OpenIntro Statistics: Chapter 2

Author
Affiliation

Tyler George

Cornell College
STA 200 Fall 2025 Block 1

Scatterplot

Scatterplots are useful for visualizing the relationship between two numerical variables.

Do life expectancy and total fertility appear to be associated or independent?

They appear to be linearly and negatively associated: as fertility increases, life expectancy decreases.

Was the relationship the same throughout the years, or did it change?

The relationship changed over the years.

Dot plots and the mean

Dot plots

Useful for visualizing one numerical variable. Darker colors represent areas where there are more observations.

Dot plot of GPA

How would you describe the distribution of GPAs in this data set?
Make sure to say something about the center, shape, and spread of the distribution.

Dot plots & mean

Dot plot with mean GPA
  • The mean, also called the average (marked with a triangle in the above plot), is one way to measure the center of a distribution of data.
  • The mean GPA is 3.59.

Mean

  • The sample mean, denoted as \(\bar{x}\), can be calculated as:

    \[ \bar{x} = \frac{x_1 + x_2 + \cdots + x_n}{n} \]

    where \(x_1, x_2, \cdots, x_n\) represent the n observed values.

  • The population mean is also computed the same way but is denoted as \(\mu\). It is often not possible to calculate \(\mu\) since population data are rarely available.

  • The sample mean is a sample statistic, and serves as a point estimate of the population mean. This estimate may not be perfect, but if the sample is good (representative of the population), it is usually a pretty good estimate.

Stacked dot plot

Higher bars represent areas where there are more observations, making it a little easier to judge the center and the shape of the distribution.

Stacked dot plot of GPA

Histograms and Shape

Histograms – Extracurricular hours

  • Histograms provide a view of the data density.
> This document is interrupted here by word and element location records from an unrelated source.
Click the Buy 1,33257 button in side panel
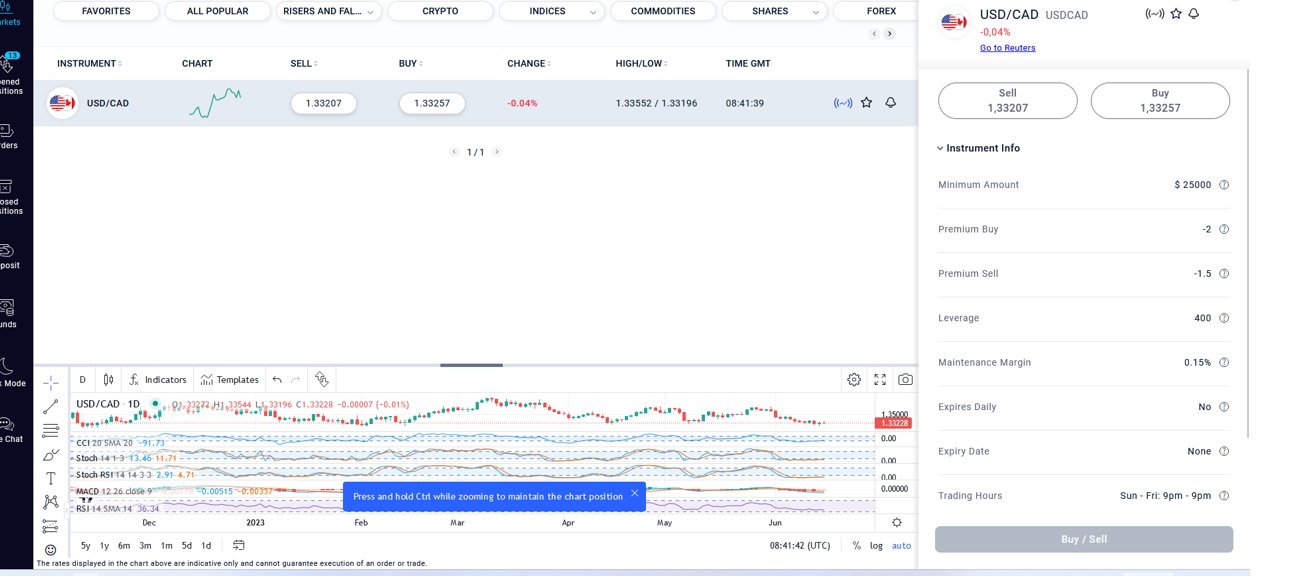The width and height of the screenshot is (1307, 576). (1160, 101)
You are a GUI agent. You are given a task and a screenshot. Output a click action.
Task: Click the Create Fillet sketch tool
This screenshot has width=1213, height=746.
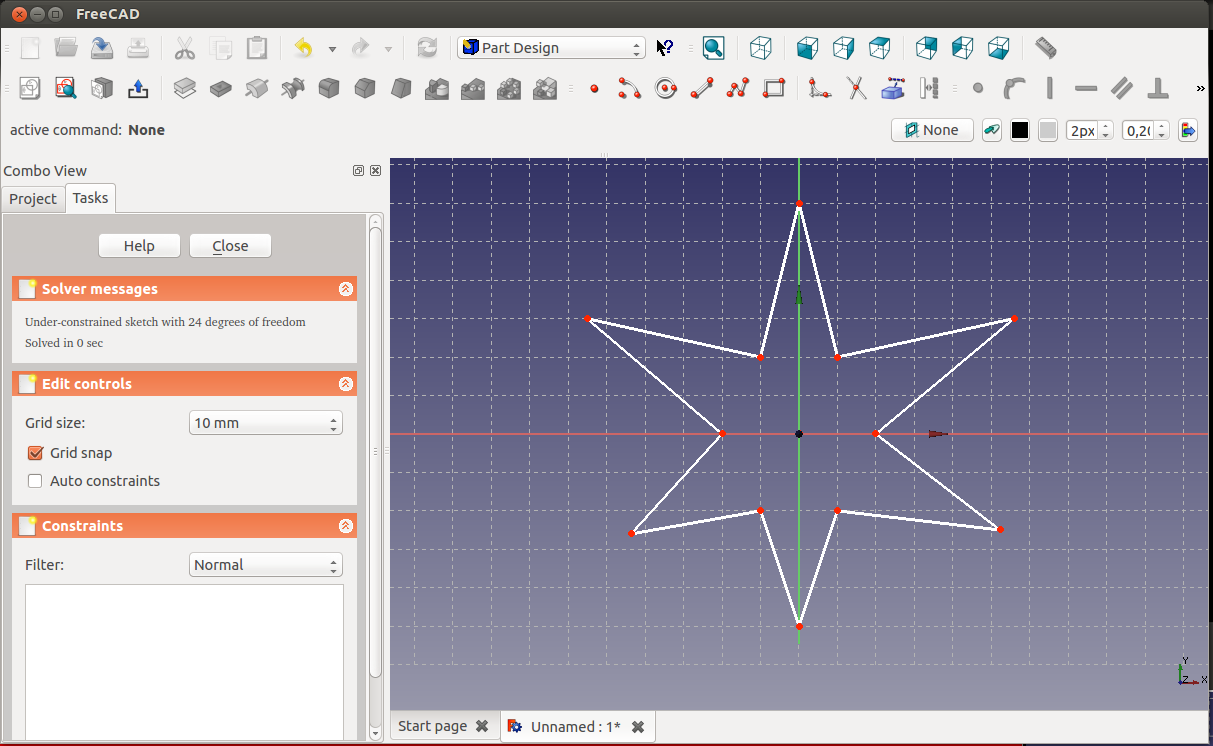[820, 89]
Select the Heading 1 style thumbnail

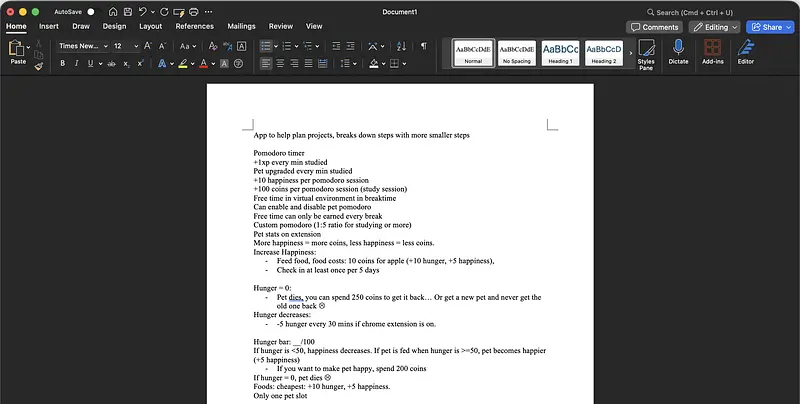click(x=559, y=52)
Higher bars represent where the data are relatively more common.
  • Histograms are especially convenient for describing the shape of the data distribution.
  • The chosen bin width can alter the story the histogram is telling.

Histogram of extracurricular hours

Bin width

Which one(s) of these histograms are useful? Which reveal too much about the data? Which hide too much?

Histogram 1

Histogram 3

Histogram 2

Histogram 4

Shape of a distribution: modality

Does the histogram have a single prominent peak (unimodal), several prominent peaks (bimodal/multimodal), or no apparent peaks (uniform)?

Modality examples

In order to determine modality, step back and imagine a smooth curve over the histogram — imagine that the bars are wooden blocks and you drop a limp spaghetti over them. The shape the spaghetti would take could be viewed as a smooth curve.

Shape of a distribution: skewness

Is the histogram right skewed, left skewed, or symmetric?

Skewness examples

Histograms are said to be skewed to the side of the long tail.

Shape of a distribution: unusual observations

Are there any unusual observations or potential outliers?

Outlier examples

Extracurricular activities

How would you describe the shape of the distribution of hours per week students spend on extracurricular activities?

Histogram of extracurricular hours

Unimodal and right skewed, with a potentially unusual observation at 60 hours/week.

Commonly observed shapes of distributions

unimodal

bimodal

multimodal

uniform

. . .

  • skewness
    . . .

right skew

left skew

symmetric

Practice

Which of these variables do you expect to be uniformly distributed?

  1. weights of adult females
  2. salaries of a random sample of people from North Carolina
  3. house prices
  4. birthdays of classmates (day of the month)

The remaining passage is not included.